You can use BipartiteEmbedding:

Graph[{3, 2, 1, z, y, x}, DirectedEdge@@@{{1, x}, {1, y}, {1, z}, {2, x}, {2, y}, {3, x}}, 
GraphLayout -> "BipartiteEmbedding" , 
VertexLabels -> "Name", ImagePadding -> 15, VertexLabelStyle -> 16]

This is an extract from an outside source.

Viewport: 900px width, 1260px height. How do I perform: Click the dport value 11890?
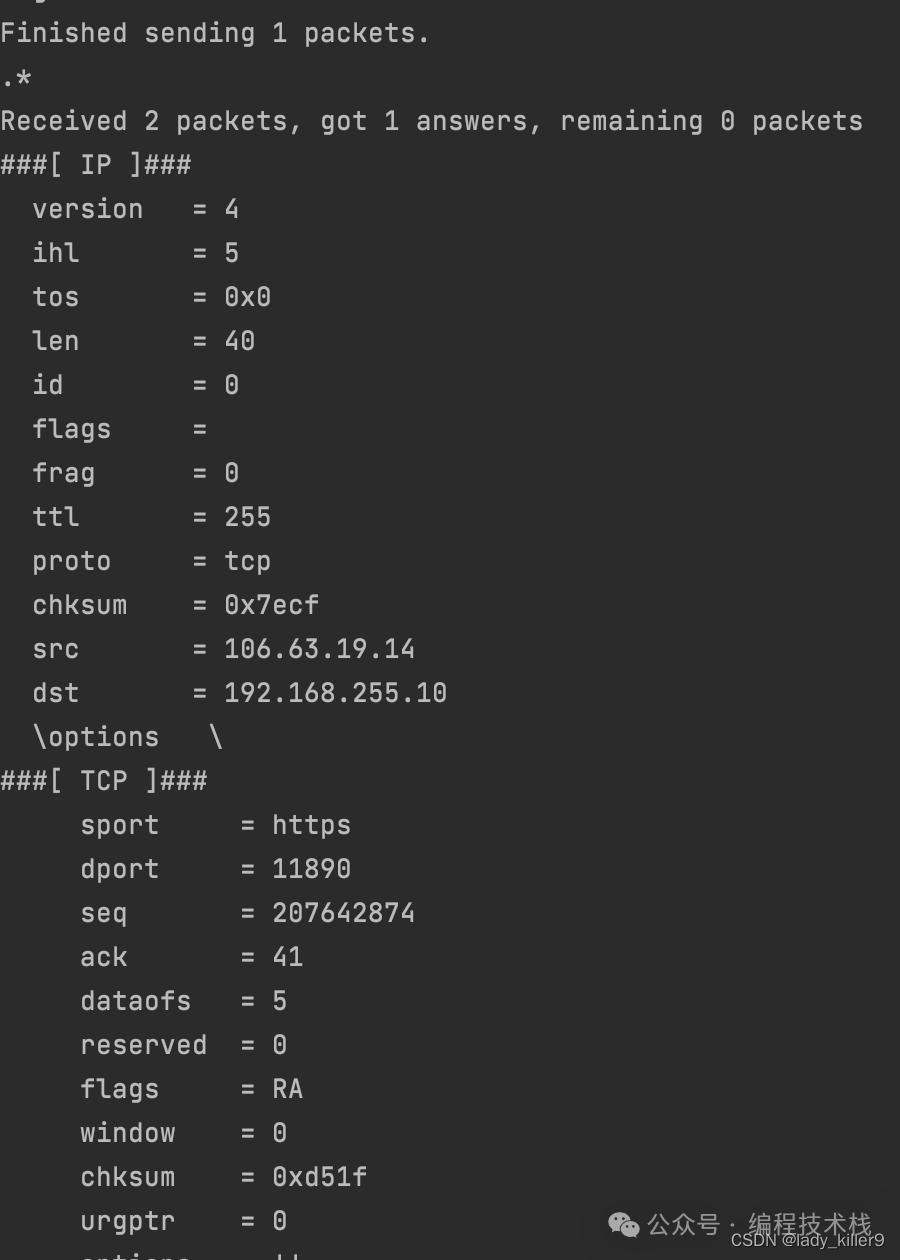pyautogui.click(x=312, y=869)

Mathematica automatically determines the vertex coordinates.

bipartite3


One way is to specify VertexCoordinates:

g=Graph[{1 <-> x, 1 <-> y, 
  1 <-> z, 2 <-> x, 2 <-> y,
  3 <-> x}, 
 VertexCoordinates -> {{0, 2}, {1, 2}, {1, 1}, {1, 0}, {0, 1}, {0, 
    0}}]

bipartite graph

Note that the vertices {v1, v2, ...} are given in the order returned by VertexList.

VertexList[g]
(* {1, x, y, z, 2, 3} *)

Update

To automatize a bit the generation of bipartite graphs the way you want you could use this function:

bipartiteGraph[elements_List] := Module[{g1, el, c1, c2, cc, vrt},
  g1 = Graph[
    MapThread[
     UndirectedEdge, {Sort[elements][[All, 1]], 
      Sort[elements][[All, 2]]}]];
  el = VertexList[g1];
  c1 = Transpose[{Select[el, IntegerQ], 
     Table[{0, i}, {i, 1, 0, -1/(Length[Select[el, IntegerQ]] - 1)}]}];
  c2 = Transpose[{Complement[el, Select[el, IntegerQ]], 
     Table[{1, i}, {i, 1, 
       0, -1/(Length[Complement[el, Select[el, IntegerQ]]] - 1)}]}];
  cc = Join[c1, c2];
  vrt = cc[[Table[Position[cc, el[[i]]], {i, Length[cc]}][[All, 1, 
       1]], 2]];
  Graph[MapThread[
    UndirectedEdge, {Sort[elements][[All, 1]], 
     Sort[elements][[All, 2]]}], VertexCoordinates -> vrt, 
   VertexLabels -> "Name", VertexLabelStyle -> 16, 
   ImagePadding -> 20]
  ]

bipartiteGraph[{{1, x}, {1, y}, {1, z},{2, x}, {2, y}, {3, x}}]

bipartite graph

bipartiteGraph[{{4, p}, {1, x}, {1, y}, {1, z}, {2, x}, {2, y}, {3, x}, {4, r}}]

bipartite graph

GraphicsGrid[Partition[
  Table[bipartiteGraph[
  Union[Transpose[{RandomInteger[{1, 4}, 8], 
   RandomChoice[CharacterRange["a", "d"], 8]}]]], {16}], 4]]

grid of bipartite graphs


This is a bit different approach. A balanced bipartite graph (where the two vertex sets have the same cardinality, $N$) can be represented as an adjacency matrix, where the rows and columns of the matrix stand for the left and right side vertices, respectively. This approach generates a random adjacency matrix and translates it to edges, representing left nodes as $(1, 2, ..., N)$ and right nodes as $(N+1, N+2, ..., 2N)$. Letters are only used for labelling right-side vertices.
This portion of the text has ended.